Since his reign began as the ebullient co-host and mentor for the four-time Emmy-nominated Project Runway, the reality show hatching ground for up-and-coming fashion designers, Tim Gunn has become a household name.

Last year, when Gunn, the former chair of fashion design at Parsons the New School for Design, took on the role of chief creative at Liz Claiborne Inc., the company became invigorated with Gunn’s visionary genius and indisputable leadership. Thanks to the insatiability of his fans, the debonair design guide now also stars in his own show on Bravo, Tim Gunn’s Guide to Style (based on his incomparably classy tome, Tim Gunn: A Guide to Quality, Taste & Style), where he assists women in synchronizing their wardrobe to reflect their true style autonomy and individuality without ever falling back on fashion trends.

In early November, the beautiful new Macy’s Lakeside Shopping Center, along with Liz Claiborne, hosted a Guess Who’s Coming to Town? event, replete with a holiday fashion show, prizes, refreshments, access to style advisers and individual photo sessions with a highly congenial Gunn. In addition, the fashion world’s favorite counselor entertained a Q-and-A session with a lively audience, offering tips on dressing to giving solid advice for aspiring designers, delivering it all with his trademark wit and genuine concern. New Orleans Living was incredibly fortunate to have met with Gunn right before hundreds swarmed over to the Liz Claiborne department in Macy’s for a major shopping marathon! The erudite style mentor’s first visit to New Orleans may have been a working one, but he vowed to return again and indulge in all the splendid fineries New Orleans has to offer.

Hello, Tim! Thank you so much for spending time with New Orleans Living Magazine. And welcome to New Orleans!

I’m thrilled to be here, Christine! I’ve never been here. And I must say, this dress is fabulous on you! You look beautiful!

Okay, I can die and go to heaven right now! Thanks so much, Tim. I am completely honored to be interviewing you. And every woman I told that I’d be talking to you gushed, “Oh, I love Tim Gunn! I love him so much!” This outpouring of adulation from everywhere must be incredible!

Awww! I am the luckiest guy in the world. I say it every day. And I also have to say that I pinch myself every
day, like, this can’t be happening to me! And I will tell you, when all this stuff happens to you after
you turn 50, you are so appreciative of it, you are so grateful, and you know how to bracket it. You know, it’s totally surreal! And it’s a phenomenon. It’s simply a phenomenon. I’m just the luckiest guy in the world!

__Exercise instructions__
Could you return the part of the Tim Gunn interview that opens with the words containing "In early November, the" and closes with "has to offer.", copied word for word?

__Record extracts__

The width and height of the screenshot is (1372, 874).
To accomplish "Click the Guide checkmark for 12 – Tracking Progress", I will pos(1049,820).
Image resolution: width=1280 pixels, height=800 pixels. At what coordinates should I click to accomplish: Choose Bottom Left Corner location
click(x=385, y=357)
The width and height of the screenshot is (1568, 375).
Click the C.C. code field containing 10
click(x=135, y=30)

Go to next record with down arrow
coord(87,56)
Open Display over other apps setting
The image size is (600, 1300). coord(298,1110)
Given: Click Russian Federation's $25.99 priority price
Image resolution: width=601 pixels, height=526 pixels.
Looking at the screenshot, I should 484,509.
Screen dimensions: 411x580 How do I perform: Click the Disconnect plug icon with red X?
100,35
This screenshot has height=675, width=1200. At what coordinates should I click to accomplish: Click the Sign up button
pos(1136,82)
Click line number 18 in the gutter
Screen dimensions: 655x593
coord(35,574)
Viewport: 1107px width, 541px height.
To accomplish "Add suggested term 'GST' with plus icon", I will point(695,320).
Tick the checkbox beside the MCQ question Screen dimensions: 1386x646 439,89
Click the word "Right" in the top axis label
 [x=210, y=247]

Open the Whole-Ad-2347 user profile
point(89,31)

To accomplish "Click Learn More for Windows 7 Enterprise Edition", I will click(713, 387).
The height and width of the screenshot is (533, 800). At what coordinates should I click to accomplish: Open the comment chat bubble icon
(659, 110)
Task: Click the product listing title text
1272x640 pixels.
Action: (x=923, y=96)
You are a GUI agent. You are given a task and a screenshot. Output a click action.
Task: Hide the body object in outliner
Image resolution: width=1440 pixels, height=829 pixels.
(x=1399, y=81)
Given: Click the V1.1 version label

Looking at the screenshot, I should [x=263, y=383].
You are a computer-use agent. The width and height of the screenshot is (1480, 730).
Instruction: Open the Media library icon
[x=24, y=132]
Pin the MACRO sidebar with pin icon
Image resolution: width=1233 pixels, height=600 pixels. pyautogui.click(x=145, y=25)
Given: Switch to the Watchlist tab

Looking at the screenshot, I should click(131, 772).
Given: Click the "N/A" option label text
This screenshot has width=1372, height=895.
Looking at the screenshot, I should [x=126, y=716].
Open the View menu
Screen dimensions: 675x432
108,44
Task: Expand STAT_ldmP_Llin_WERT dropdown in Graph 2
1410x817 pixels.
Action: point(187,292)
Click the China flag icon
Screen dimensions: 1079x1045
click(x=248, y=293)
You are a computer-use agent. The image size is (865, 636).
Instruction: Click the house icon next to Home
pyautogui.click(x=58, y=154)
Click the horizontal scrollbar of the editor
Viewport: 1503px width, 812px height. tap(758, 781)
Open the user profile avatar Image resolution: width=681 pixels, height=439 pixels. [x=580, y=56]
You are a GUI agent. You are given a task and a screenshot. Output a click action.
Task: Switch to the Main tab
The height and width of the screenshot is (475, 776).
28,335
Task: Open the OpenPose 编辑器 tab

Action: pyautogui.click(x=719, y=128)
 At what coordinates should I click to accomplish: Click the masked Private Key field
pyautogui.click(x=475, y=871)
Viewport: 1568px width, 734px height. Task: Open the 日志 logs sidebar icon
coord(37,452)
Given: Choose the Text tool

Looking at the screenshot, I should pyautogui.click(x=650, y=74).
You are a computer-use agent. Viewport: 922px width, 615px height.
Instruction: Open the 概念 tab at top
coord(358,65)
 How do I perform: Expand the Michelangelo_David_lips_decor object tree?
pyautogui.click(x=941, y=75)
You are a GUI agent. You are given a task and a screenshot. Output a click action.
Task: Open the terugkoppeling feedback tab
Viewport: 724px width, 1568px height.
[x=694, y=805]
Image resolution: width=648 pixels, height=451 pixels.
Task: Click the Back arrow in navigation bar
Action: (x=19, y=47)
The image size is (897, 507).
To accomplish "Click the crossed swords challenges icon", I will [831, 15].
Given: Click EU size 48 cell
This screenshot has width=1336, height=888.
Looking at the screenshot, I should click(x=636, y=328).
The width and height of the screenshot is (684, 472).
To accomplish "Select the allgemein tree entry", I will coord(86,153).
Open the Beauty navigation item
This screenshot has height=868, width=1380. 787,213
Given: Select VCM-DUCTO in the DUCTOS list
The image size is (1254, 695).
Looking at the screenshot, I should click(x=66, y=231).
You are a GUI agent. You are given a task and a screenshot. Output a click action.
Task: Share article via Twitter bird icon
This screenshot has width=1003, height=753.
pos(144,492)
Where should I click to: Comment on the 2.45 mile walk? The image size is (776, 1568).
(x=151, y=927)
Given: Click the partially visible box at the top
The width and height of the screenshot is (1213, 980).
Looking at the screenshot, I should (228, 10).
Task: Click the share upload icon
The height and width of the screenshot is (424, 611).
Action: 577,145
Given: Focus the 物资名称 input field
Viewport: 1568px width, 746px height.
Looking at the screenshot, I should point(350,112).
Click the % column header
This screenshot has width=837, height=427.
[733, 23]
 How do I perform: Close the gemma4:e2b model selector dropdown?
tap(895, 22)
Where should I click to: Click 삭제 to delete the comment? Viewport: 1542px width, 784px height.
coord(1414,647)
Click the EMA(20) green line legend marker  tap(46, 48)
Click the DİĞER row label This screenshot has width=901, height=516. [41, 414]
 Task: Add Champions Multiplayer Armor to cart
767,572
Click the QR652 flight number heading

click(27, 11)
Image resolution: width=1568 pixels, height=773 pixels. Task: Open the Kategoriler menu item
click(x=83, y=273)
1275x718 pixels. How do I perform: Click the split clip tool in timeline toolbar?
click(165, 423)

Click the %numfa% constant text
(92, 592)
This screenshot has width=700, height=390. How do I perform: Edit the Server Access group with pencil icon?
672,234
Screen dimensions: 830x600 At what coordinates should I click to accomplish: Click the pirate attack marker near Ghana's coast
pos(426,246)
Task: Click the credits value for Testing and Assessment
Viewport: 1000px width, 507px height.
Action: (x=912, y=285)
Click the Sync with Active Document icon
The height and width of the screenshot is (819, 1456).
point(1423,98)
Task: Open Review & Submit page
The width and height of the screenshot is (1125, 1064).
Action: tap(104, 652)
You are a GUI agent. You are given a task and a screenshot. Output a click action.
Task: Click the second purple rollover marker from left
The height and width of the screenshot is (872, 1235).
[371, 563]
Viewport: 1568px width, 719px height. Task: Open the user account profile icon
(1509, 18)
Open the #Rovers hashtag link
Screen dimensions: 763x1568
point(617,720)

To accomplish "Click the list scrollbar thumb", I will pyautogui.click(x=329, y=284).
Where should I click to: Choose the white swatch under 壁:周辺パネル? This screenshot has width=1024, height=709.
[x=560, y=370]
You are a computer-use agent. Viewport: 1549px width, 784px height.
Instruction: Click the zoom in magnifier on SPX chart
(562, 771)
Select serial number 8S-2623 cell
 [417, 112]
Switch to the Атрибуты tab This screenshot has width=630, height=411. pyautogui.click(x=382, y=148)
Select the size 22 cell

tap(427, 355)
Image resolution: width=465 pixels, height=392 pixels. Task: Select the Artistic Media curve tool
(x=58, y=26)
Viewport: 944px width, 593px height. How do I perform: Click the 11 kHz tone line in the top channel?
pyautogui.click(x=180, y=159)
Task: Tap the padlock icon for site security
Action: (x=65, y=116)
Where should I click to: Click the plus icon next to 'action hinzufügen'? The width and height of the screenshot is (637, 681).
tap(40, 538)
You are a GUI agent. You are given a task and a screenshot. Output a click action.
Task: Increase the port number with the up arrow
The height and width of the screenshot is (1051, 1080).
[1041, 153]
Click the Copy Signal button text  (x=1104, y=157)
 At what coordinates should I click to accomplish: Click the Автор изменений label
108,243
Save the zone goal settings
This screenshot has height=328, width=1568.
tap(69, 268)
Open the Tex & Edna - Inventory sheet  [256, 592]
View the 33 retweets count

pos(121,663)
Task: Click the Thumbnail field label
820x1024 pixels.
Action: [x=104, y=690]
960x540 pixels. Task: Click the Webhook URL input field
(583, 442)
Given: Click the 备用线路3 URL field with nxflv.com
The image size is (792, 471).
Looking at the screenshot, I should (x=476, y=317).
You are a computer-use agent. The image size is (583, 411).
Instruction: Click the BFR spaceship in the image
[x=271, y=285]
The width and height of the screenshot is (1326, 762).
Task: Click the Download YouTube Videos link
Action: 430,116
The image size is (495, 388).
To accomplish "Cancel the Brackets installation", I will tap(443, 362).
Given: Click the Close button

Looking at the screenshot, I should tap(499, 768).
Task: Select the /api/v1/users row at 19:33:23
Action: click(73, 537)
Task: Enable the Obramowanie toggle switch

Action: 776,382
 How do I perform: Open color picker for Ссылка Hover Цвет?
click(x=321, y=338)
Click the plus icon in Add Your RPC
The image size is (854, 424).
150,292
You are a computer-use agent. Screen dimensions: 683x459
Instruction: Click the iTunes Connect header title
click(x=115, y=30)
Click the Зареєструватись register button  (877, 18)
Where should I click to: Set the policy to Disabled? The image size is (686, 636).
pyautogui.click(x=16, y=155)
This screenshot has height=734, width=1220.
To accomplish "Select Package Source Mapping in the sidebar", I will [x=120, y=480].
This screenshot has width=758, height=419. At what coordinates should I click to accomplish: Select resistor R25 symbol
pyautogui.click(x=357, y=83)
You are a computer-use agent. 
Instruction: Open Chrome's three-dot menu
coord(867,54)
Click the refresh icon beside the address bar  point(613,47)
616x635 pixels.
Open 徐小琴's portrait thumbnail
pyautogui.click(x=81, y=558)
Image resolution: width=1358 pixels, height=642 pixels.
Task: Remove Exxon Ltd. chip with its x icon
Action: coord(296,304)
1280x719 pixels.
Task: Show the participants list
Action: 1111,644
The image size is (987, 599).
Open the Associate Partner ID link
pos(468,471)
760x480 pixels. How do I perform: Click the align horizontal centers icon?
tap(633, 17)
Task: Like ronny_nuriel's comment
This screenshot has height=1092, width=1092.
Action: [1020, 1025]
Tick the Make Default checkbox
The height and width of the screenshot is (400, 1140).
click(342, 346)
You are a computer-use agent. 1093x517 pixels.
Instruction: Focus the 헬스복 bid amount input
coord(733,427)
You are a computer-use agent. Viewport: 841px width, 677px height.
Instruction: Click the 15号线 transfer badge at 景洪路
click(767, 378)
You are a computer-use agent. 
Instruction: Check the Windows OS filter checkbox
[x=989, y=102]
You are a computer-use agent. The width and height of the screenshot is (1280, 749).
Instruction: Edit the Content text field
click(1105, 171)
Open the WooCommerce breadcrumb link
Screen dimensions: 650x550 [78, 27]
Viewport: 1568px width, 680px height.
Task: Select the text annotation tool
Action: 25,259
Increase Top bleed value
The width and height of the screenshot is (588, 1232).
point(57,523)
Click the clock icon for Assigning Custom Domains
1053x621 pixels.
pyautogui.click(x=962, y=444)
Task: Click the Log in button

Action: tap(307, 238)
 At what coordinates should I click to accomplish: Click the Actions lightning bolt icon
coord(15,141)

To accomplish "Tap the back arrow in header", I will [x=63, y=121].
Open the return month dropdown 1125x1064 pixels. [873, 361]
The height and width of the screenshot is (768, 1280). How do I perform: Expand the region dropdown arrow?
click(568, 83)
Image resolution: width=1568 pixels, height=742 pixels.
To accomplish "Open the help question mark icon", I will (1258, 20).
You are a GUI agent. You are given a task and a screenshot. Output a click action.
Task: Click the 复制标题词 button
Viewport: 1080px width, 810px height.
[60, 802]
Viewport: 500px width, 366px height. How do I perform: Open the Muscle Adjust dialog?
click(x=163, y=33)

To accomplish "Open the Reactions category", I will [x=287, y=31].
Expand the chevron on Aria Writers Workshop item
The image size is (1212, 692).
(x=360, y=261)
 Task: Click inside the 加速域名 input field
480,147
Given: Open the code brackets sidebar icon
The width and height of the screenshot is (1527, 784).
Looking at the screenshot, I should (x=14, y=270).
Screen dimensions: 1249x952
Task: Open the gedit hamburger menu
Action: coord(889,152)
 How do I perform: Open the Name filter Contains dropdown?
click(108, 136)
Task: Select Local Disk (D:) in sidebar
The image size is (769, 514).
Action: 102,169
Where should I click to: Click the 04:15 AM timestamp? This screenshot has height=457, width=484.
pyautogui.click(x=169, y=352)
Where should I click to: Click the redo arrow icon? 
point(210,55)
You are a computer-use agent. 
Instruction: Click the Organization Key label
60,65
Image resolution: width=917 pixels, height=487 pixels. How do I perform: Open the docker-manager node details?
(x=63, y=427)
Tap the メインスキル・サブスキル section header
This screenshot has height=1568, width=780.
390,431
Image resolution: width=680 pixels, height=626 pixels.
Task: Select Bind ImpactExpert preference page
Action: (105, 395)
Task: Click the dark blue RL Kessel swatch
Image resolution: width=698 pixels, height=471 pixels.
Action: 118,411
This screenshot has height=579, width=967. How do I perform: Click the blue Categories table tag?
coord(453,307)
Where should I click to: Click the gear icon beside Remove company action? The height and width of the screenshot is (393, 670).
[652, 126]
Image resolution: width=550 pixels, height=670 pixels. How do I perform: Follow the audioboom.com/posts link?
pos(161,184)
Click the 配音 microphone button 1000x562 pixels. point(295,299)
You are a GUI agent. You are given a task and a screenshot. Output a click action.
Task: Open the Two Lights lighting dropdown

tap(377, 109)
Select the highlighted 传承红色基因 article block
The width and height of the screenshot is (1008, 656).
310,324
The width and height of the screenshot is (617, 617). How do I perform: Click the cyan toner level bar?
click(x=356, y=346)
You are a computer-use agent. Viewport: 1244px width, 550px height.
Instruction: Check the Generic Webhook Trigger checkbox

__Answer area__
In early November, the beautiful new Macy’s Lakeside Shopping Center, along with Liz Claiborne, hosted a Guess Who’s Coming to Town? event, replete with a holiday fashion show, prizes, refreshments, access to style advisers and individual photo sessions with a highly congenial Gunn. In addition, the fashion world’s favorite counselor entertained a Q-and-A session with a lively audience, offering tips on dressing to giving solid advice for aspiring designers, delivering it all with his trademark wit and genuine concern. New Orleans Living was incredibly fortunate to have met with Gunn right before hundreds swarmed over to the Liz Claiborne department in Macy’s for a major shopping marathon! The erudite style mentor’s first visit to New Orleans may have been a working one, but he vowed to return again and indulge in all the splendid fineries New Orleans has to offer.